INSTRUCTION
Copy out every line of the items below without changing anything.

Items from a data source:
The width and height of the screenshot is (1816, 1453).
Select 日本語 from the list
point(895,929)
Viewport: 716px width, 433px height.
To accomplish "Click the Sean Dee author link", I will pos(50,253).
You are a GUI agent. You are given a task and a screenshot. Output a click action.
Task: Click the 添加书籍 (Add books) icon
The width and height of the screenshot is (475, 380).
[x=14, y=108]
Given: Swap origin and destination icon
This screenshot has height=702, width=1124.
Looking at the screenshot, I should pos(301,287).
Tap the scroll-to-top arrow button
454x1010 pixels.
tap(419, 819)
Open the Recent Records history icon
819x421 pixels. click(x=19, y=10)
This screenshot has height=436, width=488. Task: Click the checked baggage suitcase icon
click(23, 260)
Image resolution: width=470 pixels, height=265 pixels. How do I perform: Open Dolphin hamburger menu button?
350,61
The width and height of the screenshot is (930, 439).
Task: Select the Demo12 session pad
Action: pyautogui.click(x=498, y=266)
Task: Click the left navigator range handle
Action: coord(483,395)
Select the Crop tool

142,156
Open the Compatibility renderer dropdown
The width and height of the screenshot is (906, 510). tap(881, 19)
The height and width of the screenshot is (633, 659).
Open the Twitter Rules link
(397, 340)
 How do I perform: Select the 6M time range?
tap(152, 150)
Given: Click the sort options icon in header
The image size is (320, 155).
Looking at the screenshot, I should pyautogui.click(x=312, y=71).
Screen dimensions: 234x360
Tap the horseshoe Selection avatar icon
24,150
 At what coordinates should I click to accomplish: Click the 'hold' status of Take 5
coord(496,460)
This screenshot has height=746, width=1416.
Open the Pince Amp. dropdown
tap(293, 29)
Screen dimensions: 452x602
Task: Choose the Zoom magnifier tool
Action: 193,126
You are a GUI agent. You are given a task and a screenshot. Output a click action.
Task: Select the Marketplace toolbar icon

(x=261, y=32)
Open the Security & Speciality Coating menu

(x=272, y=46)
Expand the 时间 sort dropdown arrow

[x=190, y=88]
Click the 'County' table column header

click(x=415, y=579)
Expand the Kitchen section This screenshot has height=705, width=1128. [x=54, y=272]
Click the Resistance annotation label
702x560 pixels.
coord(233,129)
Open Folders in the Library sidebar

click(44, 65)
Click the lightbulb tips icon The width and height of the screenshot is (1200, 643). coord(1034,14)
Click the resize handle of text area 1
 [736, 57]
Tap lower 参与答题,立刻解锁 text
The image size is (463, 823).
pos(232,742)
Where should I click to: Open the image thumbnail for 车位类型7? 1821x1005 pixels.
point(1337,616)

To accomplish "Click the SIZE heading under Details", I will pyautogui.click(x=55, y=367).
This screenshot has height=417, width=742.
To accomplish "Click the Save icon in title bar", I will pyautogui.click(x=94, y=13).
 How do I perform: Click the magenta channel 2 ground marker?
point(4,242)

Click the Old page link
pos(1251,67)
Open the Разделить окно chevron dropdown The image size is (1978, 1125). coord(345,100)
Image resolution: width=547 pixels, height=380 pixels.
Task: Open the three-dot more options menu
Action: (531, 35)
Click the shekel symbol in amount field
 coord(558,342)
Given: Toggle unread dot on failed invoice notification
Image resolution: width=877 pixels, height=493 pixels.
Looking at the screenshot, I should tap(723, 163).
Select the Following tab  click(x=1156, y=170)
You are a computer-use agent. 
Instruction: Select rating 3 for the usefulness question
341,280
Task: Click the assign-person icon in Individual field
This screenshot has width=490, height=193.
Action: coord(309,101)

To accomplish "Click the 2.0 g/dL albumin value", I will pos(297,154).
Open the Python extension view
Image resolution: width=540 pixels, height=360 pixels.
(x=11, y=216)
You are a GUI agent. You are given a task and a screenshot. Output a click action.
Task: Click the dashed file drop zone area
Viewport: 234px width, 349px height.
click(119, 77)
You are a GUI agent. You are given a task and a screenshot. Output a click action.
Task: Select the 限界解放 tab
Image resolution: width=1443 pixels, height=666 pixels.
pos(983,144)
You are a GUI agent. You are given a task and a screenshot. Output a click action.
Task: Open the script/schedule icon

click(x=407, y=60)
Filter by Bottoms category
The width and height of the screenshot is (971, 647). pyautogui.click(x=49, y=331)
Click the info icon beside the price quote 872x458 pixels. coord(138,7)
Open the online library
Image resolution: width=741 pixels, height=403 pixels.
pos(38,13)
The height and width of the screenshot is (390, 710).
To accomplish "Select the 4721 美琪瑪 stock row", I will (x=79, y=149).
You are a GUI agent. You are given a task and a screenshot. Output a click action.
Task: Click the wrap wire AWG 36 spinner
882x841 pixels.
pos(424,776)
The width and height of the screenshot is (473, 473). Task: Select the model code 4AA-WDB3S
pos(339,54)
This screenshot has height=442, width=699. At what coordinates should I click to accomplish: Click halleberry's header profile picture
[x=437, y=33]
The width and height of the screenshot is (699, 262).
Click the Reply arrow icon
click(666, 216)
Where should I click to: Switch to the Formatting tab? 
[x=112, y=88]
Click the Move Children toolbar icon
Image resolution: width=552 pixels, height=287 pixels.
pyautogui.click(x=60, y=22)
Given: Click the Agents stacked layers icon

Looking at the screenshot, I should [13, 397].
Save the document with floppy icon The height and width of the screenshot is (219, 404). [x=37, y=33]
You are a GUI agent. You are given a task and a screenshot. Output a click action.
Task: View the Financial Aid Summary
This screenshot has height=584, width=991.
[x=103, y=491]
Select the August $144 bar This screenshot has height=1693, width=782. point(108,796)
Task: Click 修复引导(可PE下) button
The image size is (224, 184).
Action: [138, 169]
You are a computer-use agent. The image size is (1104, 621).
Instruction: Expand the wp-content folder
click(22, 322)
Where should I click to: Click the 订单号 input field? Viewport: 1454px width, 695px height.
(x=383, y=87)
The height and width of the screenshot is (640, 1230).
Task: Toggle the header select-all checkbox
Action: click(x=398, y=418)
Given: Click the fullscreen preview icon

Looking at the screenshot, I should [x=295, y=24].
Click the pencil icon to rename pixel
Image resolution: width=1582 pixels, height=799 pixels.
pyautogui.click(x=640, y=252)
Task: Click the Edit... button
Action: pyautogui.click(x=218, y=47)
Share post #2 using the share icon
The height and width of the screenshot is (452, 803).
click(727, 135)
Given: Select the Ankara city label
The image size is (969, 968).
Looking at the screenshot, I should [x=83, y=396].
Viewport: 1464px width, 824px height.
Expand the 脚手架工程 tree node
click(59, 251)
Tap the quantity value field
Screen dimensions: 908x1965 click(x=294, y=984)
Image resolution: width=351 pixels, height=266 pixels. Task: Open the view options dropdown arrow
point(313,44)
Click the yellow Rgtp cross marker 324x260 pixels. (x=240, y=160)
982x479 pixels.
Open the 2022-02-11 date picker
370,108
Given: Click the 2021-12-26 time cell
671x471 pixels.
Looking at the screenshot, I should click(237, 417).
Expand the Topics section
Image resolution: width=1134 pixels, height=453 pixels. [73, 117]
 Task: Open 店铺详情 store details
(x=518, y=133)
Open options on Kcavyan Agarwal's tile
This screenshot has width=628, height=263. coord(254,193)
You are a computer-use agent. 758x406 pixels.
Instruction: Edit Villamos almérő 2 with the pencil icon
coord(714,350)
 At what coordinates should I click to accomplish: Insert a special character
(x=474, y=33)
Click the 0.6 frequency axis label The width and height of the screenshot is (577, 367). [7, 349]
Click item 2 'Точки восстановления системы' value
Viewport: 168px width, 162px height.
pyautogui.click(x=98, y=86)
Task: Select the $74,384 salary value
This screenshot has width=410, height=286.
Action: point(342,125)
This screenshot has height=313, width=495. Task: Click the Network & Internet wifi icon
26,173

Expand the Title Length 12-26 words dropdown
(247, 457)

TASK OUTPUT
The width and height of the screenshot is (1816, 1453).
Select 日本語 from the list
point(895,929)
Viewport: 716px width, 433px height.
To accomplish "Click the Sean Dee author link", I will pos(50,253).
You are a GUI agent. You are given a task and a screenshot. Output a click action.
Task: Click the 添加书籍 (Add books) icon
The width and height of the screenshot is (475, 380).
[x=14, y=108]
Given: Swap origin and destination icon
This screenshot has height=702, width=1124.
Looking at the screenshot, I should pos(301,287).
Tap the scroll-to-top arrow button
454x1010 pixels.
tap(419, 819)
Open the Recent Records history icon
819x421 pixels. click(x=19, y=10)
This screenshot has height=436, width=488. Task: Click the checked baggage suitcase icon
click(23, 260)
Image resolution: width=470 pixels, height=265 pixels. How do I perform: Open Dolphin hamburger menu button?
350,61
The width and height of the screenshot is (930, 439).
Task: Select the Demo12 session pad
Action: pyautogui.click(x=498, y=266)
Task: Click the left navigator range handle
Action: coord(483,395)
Select the Crop tool

142,156
Open the Compatibility renderer dropdown
The width and height of the screenshot is (906, 510). tap(881, 19)
The height and width of the screenshot is (633, 659).
Open the Twitter Rules link
(397, 340)
 How do I perform: Select the 6M time range?
tap(152, 150)
Given: Click the sort options icon in header
The image size is (320, 155).
Looking at the screenshot, I should pyautogui.click(x=312, y=71).
Screen dimensions: 234x360
Tap the horseshoe Selection avatar icon
24,150
 At what coordinates should I click to accomplish: Click the 'hold' status of Take 5
coord(496,460)
This screenshot has height=746, width=1416.
Open the Pince Amp. dropdown
tap(293, 29)
Screen dimensions: 452x602
Task: Choose the Zoom magnifier tool
Action: 193,126
You are a GUI agent. You are given a task and a screenshot. Output a click action.
Task: Select the Marketplace toolbar icon

(x=261, y=32)
Open the Security & Speciality Coating menu

(x=272, y=46)
Expand the 时间 sort dropdown arrow

[x=190, y=88]
Click the 'County' table column header

click(x=415, y=579)
Expand the Kitchen section This screenshot has height=705, width=1128. [x=54, y=272]
Click the Resistance annotation label
702x560 pixels.
coord(233,129)
Open Folders in the Library sidebar

click(44, 65)
Click the lightbulb tips icon The width and height of the screenshot is (1200, 643). coord(1034,14)
Click the resize handle of text area 1
 [736, 57]
Tap lower 参与答题,立刻解锁 text
The image size is (463, 823).
pos(232,742)
Where should I click to: Open the image thumbnail for 车位类型7? 1821x1005 pixels.
point(1337,616)

To accomplish "Click the SIZE heading under Details", I will pyautogui.click(x=55, y=367).
This screenshot has height=417, width=742.
To accomplish "Click the Save icon in title bar", I will pyautogui.click(x=94, y=13).
 How do I perform: Click the magenta channel 2 ground marker?
point(4,242)

Click the Old page link
pos(1251,67)
Open the Разделить окно chevron dropdown The image size is (1978, 1125). coord(345,100)
Image resolution: width=547 pixels, height=380 pixels.
Task: Open the three-dot more options menu
Action: (531, 35)
Click the shekel symbol in amount field
 coord(558,342)
Given: Toggle unread dot on failed invoice notification
Image resolution: width=877 pixels, height=493 pixels.
Looking at the screenshot, I should tap(723, 163).
Select the Following tab  click(x=1156, y=170)
You are a computer-use agent. 
Instruction: Select rating 3 for the usefulness question
341,280
Task: Click the assign-person icon in Individual field
This screenshot has width=490, height=193.
Action: coord(309,101)

To accomplish "Click the 2.0 g/dL albumin value", I will pos(297,154).
Open the Python extension view
Image resolution: width=540 pixels, height=360 pixels.
(x=11, y=216)
You are a GUI agent. You are given a task and a screenshot. Output a click action.
Task: Click the dashed file drop zone area
Viewport: 234px width, 349px height.
click(119, 77)
You are a GUI agent. You are given a task and a screenshot. Output a click action.
Task: Select the 限界解放 tab
Image resolution: width=1443 pixels, height=666 pixels.
pos(983,144)
You are a GUI agent. You are given a task and a screenshot. Output a click action.
Task: Open the script/schedule icon

click(x=407, y=60)
Filter by Bottoms category
The width and height of the screenshot is (971, 647). pyautogui.click(x=49, y=331)
Click the info icon beside the price quote 872x458 pixels. coord(138,7)
Open the online library
Image resolution: width=741 pixels, height=403 pixels.
pos(38,13)
The height and width of the screenshot is (390, 710).
To accomplish "Select the 4721 美琪瑪 stock row", I will (x=79, y=149).
You are a GUI agent. You are given a task and a screenshot. Output a click action.
Task: Click the wrap wire AWG 36 spinner
882x841 pixels.
pos(424,776)
The width and height of the screenshot is (473, 473). Task: Select the model code 4AA-WDB3S
pos(339,54)
This screenshot has height=442, width=699. At what coordinates should I click to accomplish: Click halleberry's header profile picture
[x=437, y=33]
The width and height of the screenshot is (699, 262).
Click the Reply arrow icon
click(666, 216)
Where should I click to: Switch to the Formatting tab? 
[x=112, y=88]
Click the Move Children toolbar icon
Image resolution: width=552 pixels, height=287 pixels.
pyautogui.click(x=60, y=22)
Given: Click the Agents stacked layers icon

Looking at the screenshot, I should [13, 397].
Save the document with floppy icon The height and width of the screenshot is (219, 404). [x=37, y=33]
You are a GUI agent. You are given a task and a screenshot. Output a click action.
Task: View the Financial Aid Summary
This screenshot has height=584, width=991.
[x=103, y=491]
Select the August $144 bar This screenshot has height=1693, width=782. point(108,796)
Task: Click 修复引导(可PE下) button
The image size is (224, 184).
Action: [138, 169]
You are a computer-use agent. The image size is (1104, 621).
Instruction: Expand the wp-content folder
click(22, 322)
Where should I click to: Click the 订单号 input field? Viewport: 1454px width, 695px height.
(x=383, y=87)
The height and width of the screenshot is (640, 1230).
Task: Toggle the header select-all checkbox
Action: click(x=398, y=418)
Given: Click the fullscreen preview icon

Looking at the screenshot, I should [x=295, y=24].
Click the pencil icon to rename pixel
Image resolution: width=1582 pixels, height=799 pixels.
pyautogui.click(x=640, y=252)
Task: Click the Edit... button
Action: pyautogui.click(x=218, y=47)
Share post #2 using the share icon
The height and width of the screenshot is (452, 803).
click(727, 135)
Given: Select the Ankara city label
The image size is (969, 968).
Looking at the screenshot, I should [x=83, y=396].
Viewport: 1464px width, 824px height.
Expand the 脚手架工程 tree node
click(59, 251)
Tap the quantity value field
Screen dimensions: 908x1965 click(x=294, y=984)
Image resolution: width=351 pixels, height=266 pixels. Task: Open the view options dropdown arrow
point(313,44)
Click the yellow Rgtp cross marker 324x260 pixels. (x=240, y=160)
982x479 pixels.
Open the 2022-02-11 date picker
370,108
Given: Click the 2021-12-26 time cell
671x471 pixels.
Looking at the screenshot, I should click(237, 417).
Expand the Topics section
Image resolution: width=1134 pixels, height=453 pixels. [73, 117]
 Task: Open 店铺详情 store details
(x=518, y=133)
Open options on Kcavyan Agarwal's tile
This screenshot has width=628, height=263. coord(254,193)
You are a computer-use agent. 758x406 pixels.
Instruction: Edit Villamos almérő 2 with the pencil icon
coord(714,350)
 At what coordinates should I click to accomplish: Insert a special character
(x=474, y=33)
Click the 0.6 frequency axis label The width and height of the screenshot is (577, 367). [7, 349]
Click item 2 'Точки восстановления системы' value
Viewport: 168px width, 162px height.
pyautogui.click(x=98, y=86)
Task: Select the $74,384 salary value
This screenshot has width=410, height=286.
Action: point(342,125)
This screenshot has height=313, width=495. Task: Click the Network & Internet wifi icon
26,173

Expand the Title Length 12-26 words dropdown
(247, 457)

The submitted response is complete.